My answer: A diatomic gas can move in both directions, can vibrate, and can spin. This is 4 degrees of freedom and by the Equipartition theorem I know that each of these degrees of freedom have energy $k_bT/2$. Heat capacity at constant volume is defined as the change in energy per unit temperature, so my total comes to be:
$$C = \left (\frac{\partial U}{\partial T} \right )_V = \frac{\partial}{\partial T} \frac{4Nk_bT}{2} = 2Nk_b.$$
The actual answer is $(5/2)Nk_b$. I'm not sure where I'm missing the extra degree of freedom. 
 A: For each vibrational degree of freedom, the energy contained is $k_bT$, not $k_bT/2$. 
See also: http://hyperphysics.phy-astr.gsu.edu/hbase/kinetic/eqpar.html
A: The equipartition theorem says that each quadratic degree of freedom that appears in the energy function contributes $\frac{1}{2}k T$ to the internal energy. So all we have to do is to count the degrees of freedom:


*

*The translational kinetic energy of the diatomic molecule has two degrees of freedom because the molecule can move independently in the $x$ and $y$ direction.

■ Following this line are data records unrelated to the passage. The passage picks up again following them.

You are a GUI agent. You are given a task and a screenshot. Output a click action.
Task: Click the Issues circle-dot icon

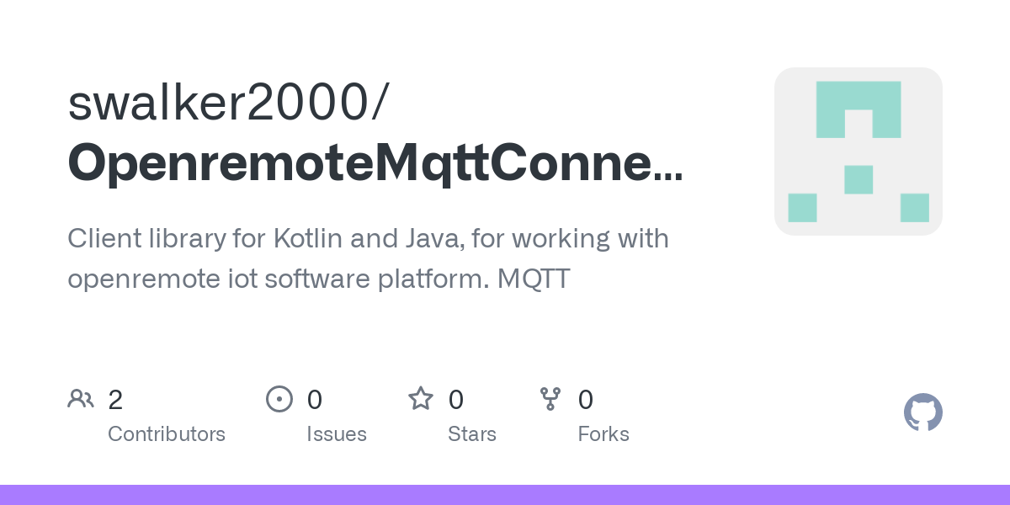coord(279,399)
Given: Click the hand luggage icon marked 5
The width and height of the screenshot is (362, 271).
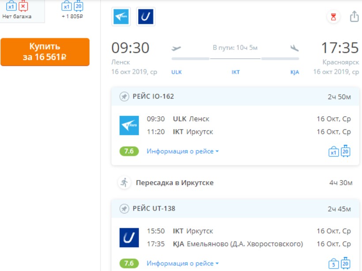Looking at the screenshot, I should click(333, 264).
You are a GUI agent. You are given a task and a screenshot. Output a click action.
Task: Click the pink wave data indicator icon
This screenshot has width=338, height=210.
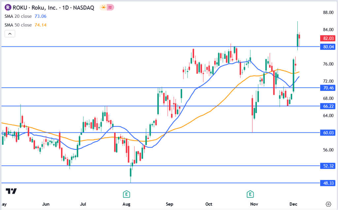[110, 7]
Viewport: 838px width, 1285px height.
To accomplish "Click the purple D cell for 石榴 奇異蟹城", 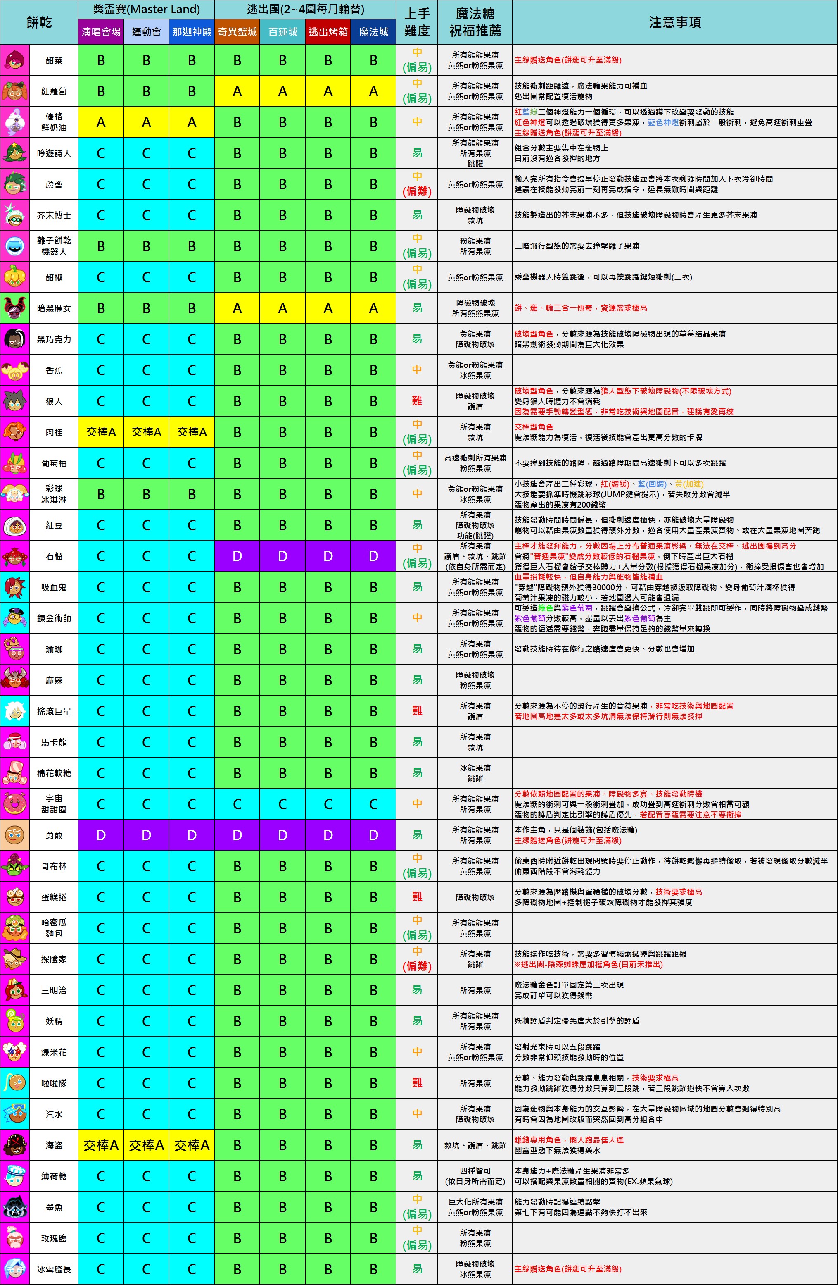I will (x=237, y=556).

*In two dimensions there is only one rotation axis, so there is only one degree of freedom in this case.

*The vibration is slightly more subtle. Firstly the vibrational motion has one translational degree of freedom because each atom can oscillate along the axis that binds the molecule together. Secondly (this is the part I suspect you have not counted) the atom also has potential energy. The potential energy only depends on the distance between the atoms, so there is one degree of freedom here as well. In total there is thus two degrees of freedom for the vibrational motion.


Adding all of these together gives us the $\frac{5}{2}kT$ as expected from your solution manual. You obtain the heat capacity by differentiating this w.r.t temperature.